For those who can’t withdraw their funds through voting, there will be an option to withdraw them at Solana’s Breakpoint conference in September. At that point, the lockup will be released, and with it a bunch of extra tokens from $GREED’s partner protocols: Samoyed memecoin, Marms NFT collection, Texture, Famous Fox Federation, Racket, and Cyberfrogs. They all offered a variety of tokens and NFTs that will go to those who kept their funds in $GREED until the end.
“Everyone who puts their SOL there is going to get more than they would have if GREED was actually a token,” Voshy said. He reasoned: A good portion of them would have probably lost their SOL tokens to another scam if their money hadn’t been squeezed. Instead of losing that, they’re earning more through staking at a rate close to 8% per year.
Voshy said that while most validators receive a commission on the earnings from their staked assets, the $GREED validator run by Triton does not. All staking returns go to frozen stakers who lock up their SOL for months.
Voshy’s $GREED experiment aims to teach the entire space a lesson. While the validator at the center of it doesn’t take commission, he collects tens of thousands of dollars in SOL every month from trading tips. According to Voshy, all of that money will go toward educational initiatives.

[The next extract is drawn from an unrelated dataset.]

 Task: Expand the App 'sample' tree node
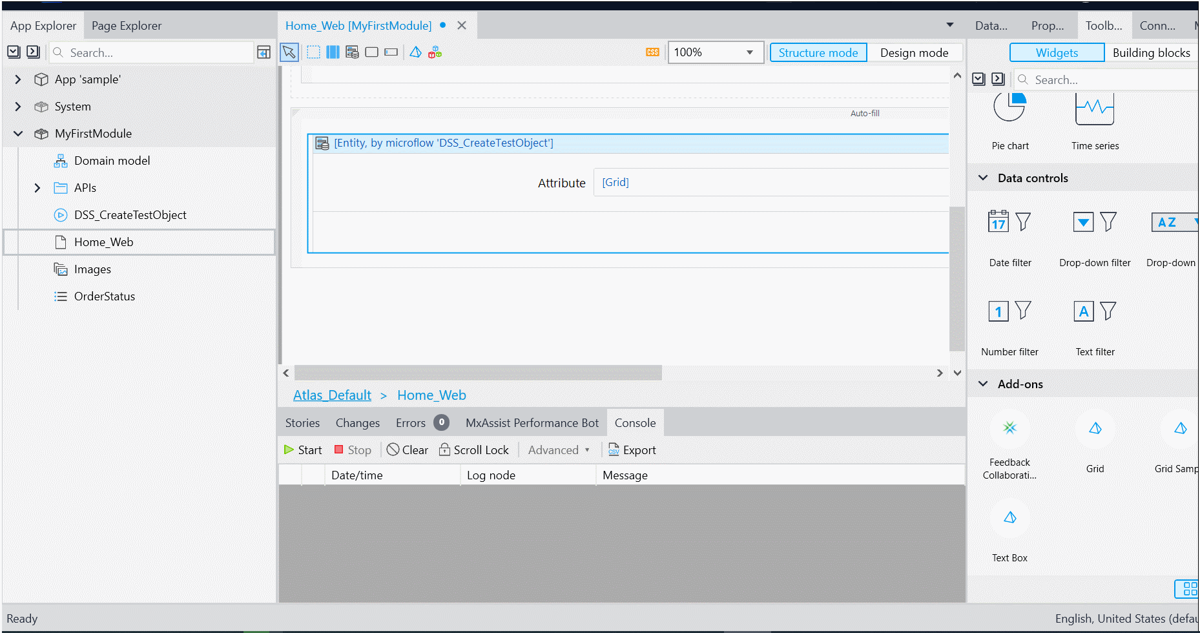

“We mostly want to get people in the ecosystem to educate others,” Voshy said. He listed a few ideas: dapps that encourage learning about crypto, TikToks and YouTube videos, that kind of thing.
“It will be all crypto education and very Solana focused,” he said.
Altruism has turned $GREED’s validator into an unlikely success story. While a few thousand SOL were staked before the locked “gotcha” became widely known, a tsunami of SOL came after the news broke. The $GREED validator currently holds about 900,000 SOL tokens — a treasury worth about $150 million. More are still coming before the end-of-July deadline, he said.